# Set top box code required



## J B Green (Feb 5, 2007)

Can somebody help me to find the code to us on my TiVo for my Tevion set top box?


----------



## OzSat (Feb 15, 2001)

Is that a cable tv or DTT box?


----------



## Pete77 (Aug 1, 2006)

ozsat said:


> Is that a cable tv or DTT box?


A Freeview box I believe.

See www.radioandtelly.co.uk/cgi-bin/forum/YaBB.pl?num=1167428264


----------



## Barnara Forecast (Feb 9, 2008)

J B Green said:


> Can somebody help me to find the code to us on my TiVo for my Tevion set top box?


2freeview2
20063 slow
code works ok for 2007 year box but not latter model 2008


----------



## Fishy (Jul 24, 2002)

I've just been trying to setup a new tevion freeview box without any luck, does anyone know if any of the other manufacturers codes will work with this one?
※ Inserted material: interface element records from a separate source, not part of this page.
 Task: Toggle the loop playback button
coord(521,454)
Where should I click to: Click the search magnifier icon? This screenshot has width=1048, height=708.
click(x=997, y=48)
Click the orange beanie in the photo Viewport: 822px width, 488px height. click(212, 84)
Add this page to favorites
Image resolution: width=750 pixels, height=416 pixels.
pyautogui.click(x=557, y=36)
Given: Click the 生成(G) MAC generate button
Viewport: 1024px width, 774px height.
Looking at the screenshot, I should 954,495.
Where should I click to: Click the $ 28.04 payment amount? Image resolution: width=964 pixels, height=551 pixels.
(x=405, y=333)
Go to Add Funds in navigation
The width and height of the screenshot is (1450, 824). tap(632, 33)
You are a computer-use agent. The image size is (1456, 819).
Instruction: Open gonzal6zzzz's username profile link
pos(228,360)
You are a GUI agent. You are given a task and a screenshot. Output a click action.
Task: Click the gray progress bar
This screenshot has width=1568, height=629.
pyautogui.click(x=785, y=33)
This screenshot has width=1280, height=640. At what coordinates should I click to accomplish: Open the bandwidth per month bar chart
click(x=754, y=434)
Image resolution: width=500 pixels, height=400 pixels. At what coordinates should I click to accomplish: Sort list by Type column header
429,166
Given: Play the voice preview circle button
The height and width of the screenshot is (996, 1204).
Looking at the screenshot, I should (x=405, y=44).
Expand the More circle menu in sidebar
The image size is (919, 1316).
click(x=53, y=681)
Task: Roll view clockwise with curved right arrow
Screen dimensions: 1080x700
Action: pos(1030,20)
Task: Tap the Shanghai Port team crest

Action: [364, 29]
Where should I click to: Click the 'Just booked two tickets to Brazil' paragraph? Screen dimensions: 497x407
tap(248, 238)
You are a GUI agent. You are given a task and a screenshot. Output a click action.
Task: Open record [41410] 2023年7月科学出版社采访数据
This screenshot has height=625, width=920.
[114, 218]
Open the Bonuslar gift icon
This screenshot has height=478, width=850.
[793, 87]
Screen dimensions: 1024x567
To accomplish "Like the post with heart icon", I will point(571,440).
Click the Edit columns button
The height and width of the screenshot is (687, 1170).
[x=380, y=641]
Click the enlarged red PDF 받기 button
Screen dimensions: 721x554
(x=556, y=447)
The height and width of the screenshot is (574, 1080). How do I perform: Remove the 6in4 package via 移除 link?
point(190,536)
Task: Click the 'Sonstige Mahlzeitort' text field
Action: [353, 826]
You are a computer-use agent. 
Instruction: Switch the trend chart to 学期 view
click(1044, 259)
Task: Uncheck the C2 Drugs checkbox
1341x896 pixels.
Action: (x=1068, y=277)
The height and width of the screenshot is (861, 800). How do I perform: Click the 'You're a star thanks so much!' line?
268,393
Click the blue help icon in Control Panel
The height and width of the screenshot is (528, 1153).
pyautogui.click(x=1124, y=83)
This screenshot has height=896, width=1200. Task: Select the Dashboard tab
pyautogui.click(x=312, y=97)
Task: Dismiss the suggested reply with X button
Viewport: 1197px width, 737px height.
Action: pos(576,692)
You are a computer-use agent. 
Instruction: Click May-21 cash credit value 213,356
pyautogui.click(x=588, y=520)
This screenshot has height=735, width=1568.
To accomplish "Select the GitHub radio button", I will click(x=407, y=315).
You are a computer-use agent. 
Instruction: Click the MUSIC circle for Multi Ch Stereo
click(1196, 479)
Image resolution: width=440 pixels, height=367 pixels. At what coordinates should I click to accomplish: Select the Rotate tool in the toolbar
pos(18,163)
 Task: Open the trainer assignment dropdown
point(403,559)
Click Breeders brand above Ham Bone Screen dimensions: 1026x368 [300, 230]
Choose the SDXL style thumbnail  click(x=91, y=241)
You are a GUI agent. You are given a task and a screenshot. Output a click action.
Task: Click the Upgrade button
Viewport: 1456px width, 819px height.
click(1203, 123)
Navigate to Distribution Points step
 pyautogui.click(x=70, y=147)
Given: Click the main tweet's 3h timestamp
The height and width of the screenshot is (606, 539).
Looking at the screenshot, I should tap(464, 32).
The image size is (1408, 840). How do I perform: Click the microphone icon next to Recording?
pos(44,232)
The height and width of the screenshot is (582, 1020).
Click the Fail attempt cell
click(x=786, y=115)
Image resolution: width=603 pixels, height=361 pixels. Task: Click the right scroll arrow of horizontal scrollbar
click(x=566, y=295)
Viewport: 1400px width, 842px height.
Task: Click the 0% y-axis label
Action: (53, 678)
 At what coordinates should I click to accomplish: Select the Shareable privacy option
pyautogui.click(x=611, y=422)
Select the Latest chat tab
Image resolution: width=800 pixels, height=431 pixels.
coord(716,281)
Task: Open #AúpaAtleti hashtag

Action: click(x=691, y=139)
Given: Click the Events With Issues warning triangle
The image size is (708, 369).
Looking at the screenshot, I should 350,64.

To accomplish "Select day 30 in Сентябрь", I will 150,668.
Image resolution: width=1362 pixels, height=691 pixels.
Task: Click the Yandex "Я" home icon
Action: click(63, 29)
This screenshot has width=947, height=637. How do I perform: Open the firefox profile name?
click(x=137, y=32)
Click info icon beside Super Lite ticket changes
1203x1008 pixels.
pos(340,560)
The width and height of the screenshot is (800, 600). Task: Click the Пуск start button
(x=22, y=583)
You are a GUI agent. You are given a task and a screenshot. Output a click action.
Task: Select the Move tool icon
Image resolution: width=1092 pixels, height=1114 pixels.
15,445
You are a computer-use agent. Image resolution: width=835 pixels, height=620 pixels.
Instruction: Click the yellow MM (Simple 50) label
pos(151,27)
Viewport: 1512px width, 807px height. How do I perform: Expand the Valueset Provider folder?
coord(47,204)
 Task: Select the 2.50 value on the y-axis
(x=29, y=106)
The only clue I have is that it shares some of the codes with the tivo itsself, so I thought I had the correct one, but it was actually the page up on the tivo sending channel up directly to the set top box.

EDIT: On second thoughts even if I get it working sharing the same signal as the tivo will be a nightmare, I took it back and grabbed the wharfdale from argos, that one works great.


----------



## kezzy (Nov 13, 2009)

If same as mine, purchased 12 nov 09, it is tevion model 40417. The one with a usb port on the front from aldi. I am after the code as wqell. Have been through all codes for freeview 1, 2, 3. 

codde 20063 slow did not work for me.


----------